EXERCISE TASK A
In the Removing Columns problem statement, explain why removing the second column from the example table gives the rows "acd", "efg", and "hjk". Use one to three sentences.
EXERCISE TASK B
What memory limit per test does the Removing Columns problem statement give?
EXERCISE TASK C
Continue the Removing Columns problem statement from its last line.

======== DOCUMENT EXTRACT ========

CF 496C(Removing Columns-贪心取字典序)

A. Removing Columns

time limit per test

2 seconds

memory limit per test

256 megabytes

input

standard input

output

standard output

You are given an n × m rectangular table consisting of lower case English letters. In one operation you can completely remove one column from the table. The remaining parts are combined forming a new table. For example, after removing the second column from the table

abcd
edfg
hijk

 

we obtain the table:

acd
efg
hjk

 

A table is called good if its rows are ordered from top to bottom lexicographically, i.e. each row is lexicographically no larger than the following one. Determine the minimum number of operations of removing a column needed to make a given table good.

Input

The first line contains two integers  — n and m (1 ≤ n, m ≤ 100).

Next n lines contain m small English letters each — the characters of the table.

======== DATA ========

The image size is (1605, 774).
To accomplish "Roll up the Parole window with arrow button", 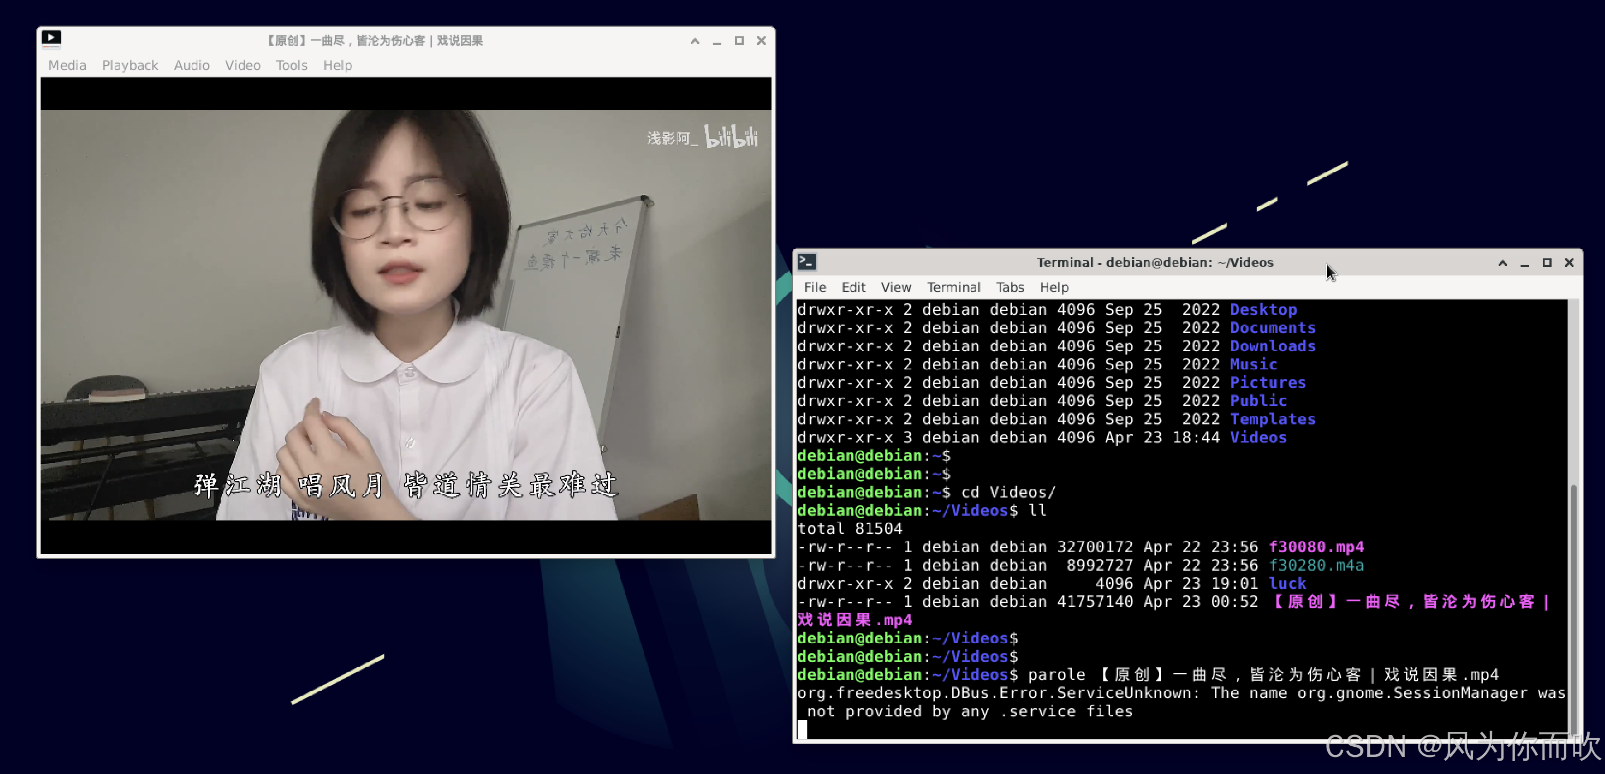I will point(695,40).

========

EXERCISE RESULT A
The second column of the example table holds the letters b, d, and i, and one operation removes that column completely. The remaining parts are then combined into a new table, which leaves each row with its other three letters in their original order: "acd", "efg", and "hjk".

EXERCISE RESULT B
256 megabytes.

EXERCISE RESULT C
Output

Print a single number — the minimum number of columns that you need to remove in order to make the table good.

Sample test(s)

input

1 10
codeforces

output

0

input

4 4
case
care
test
code

output

2

input

5 4
code
forc
esco
defo
rces

output

4

Note

In the first sample the table is already good.

In the second sample you may remove the first and third column.

In the third sample you have to remove all the columns (note that the table where all rows are empty is considered good by definition).

Let strings s and t have equal length. Then, s is lexicographically larger than t if they are not equal and the character following the largest common prefix of s and t (the prefix may be empty) in s is alphabetically larger than the corresponding character of t.

题目大意：有若干长度相等的字符串依次排列。问至少删除若干列，才能使字符串从上到下字典序单调不降。

显然，第一行如果不满足字典序一定要删。

如果满足字典序（如果前缀不同可分开考虑），那么取这一段一定不劣

（因为对于每个前缀一致的一段，

eg1：

AAABxxxx。。

AAACxxxx。。

可以看到由于前缀不同，后面x可乱取。

eg2:

AAABxxxx。。

AAABxxxx。。

前缀一样，对后面不影响还是要保证字典序。

∴贪心，从左到右每列能留就留。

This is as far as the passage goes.